Сначала мы попадаем в такой бурлеск, гротест, благодаря гениальным стихам Андрея и Кати, а потом вдруг все это собирается в очень пронзительную, личностную, лирическую историю, благодаря опять же стихам и уже участию Андрея с замечательной артисткой Ксенией Орловой. И художник не боится это сломать. Не сделать так, чтобы всем было приятно и комфортно, чтобы мы, например, поржали над всей этой социальной критикой и все, а нас все время вышибают из этой зоны комфорта. Как многие и говорят: надо было вовремя закончить. А как раз самое интересное, что это, скажем так, отличное произведение, даже более чем отличное, оно не боится потом нагрузить человека чем-то совсем другим, чтобы он ушел как раз с огромными вопросами, а не просто потешил собственное тщеславие, все понял и получил удовольствие.

Елена Фанайлова: Меня, конечно, очень впечатлила история про зрителей. Там история, которая придумана, не только про героев, а история про зрителей, которые сидят и с каким-то действительно психоделическим ощущением смотрят на экран, и им не важна не их еда, ни их эротика ни их деньги, ничто не важно, кроме этого волшебного света, куда они смотрят, как завороженные. Как вы это придумали, как этот ход возникт?

Андрей Сильвестров: Вообще, фильм придумывался в несколько этапов, и надо сказать спасибо Канскому фестивалю, нашему, в городе Канске. Есть Международный Канский фестиваль, такой синтетический, который открывают все время какие-то новые типы коммуникаций, связанные с медиа, и именно там мы с Катей и с Андрее впервые пересеклись в рабочей обстановке и начали придумывать фильм. И идея была – давайте сделаем фильм в стихах. И самая большая проблема – стихи же, звучащие с экрана, это всегда некая такая условность. Кино, современные медиа, особенно когда сидишь в зале, не терпят условностей, и вот как сделать условное безусловным – это была большая проблема, с которой мы работали.

* _Ваши задания_
a) Какие вещи, по словам фрагмента, не важны зрителям, которые смотрят на экран? Назовите все.
b) Повторите из фрагмента текст, начиная со слов «Сначала мы попадаем» и до слов «и получил удовольствие.» включительно.
Опирайтесь только на этот фрагмент.

* _Исходные материалы_

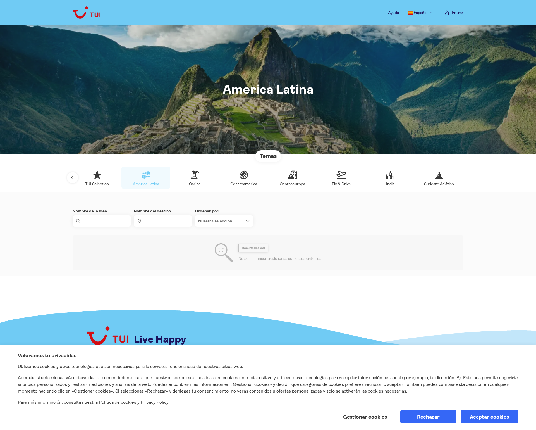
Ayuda (393, 12)
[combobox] (163, 221)
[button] (72, 177)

* _Результаты выполнения_
a) Еда, эротика, деньги.

b)
Сначала мы попадаем в такой бурлеск, гротест, благодаря гениальным стихам Андрея и Кати, а потом вдруг все это собирается в очень пронзительную, личностную, лирическую историю, благодаря опять же стихам и уже участию Андрея с замечательной артисткой Ксенией Орловой. И художник не боится это сломать. Не сделать так, чтобы всем было приятно и комфортно, чтобы мы, например, поржали над всей этой социальной критикой и все, а нас все время вышибают из этой зоны комфорта. Как многие и говорят: надо было вовремя закончить. А как раз самое интересное, что это, скажем так, отличное произведение, даже более чем отличное, оно не боится потом нагрузить человека чем-то совсем другим, чтобы он ушел как раз с огромными вопросами, а не просто потешил собственное тщеславие, все понял и получил удовольствие.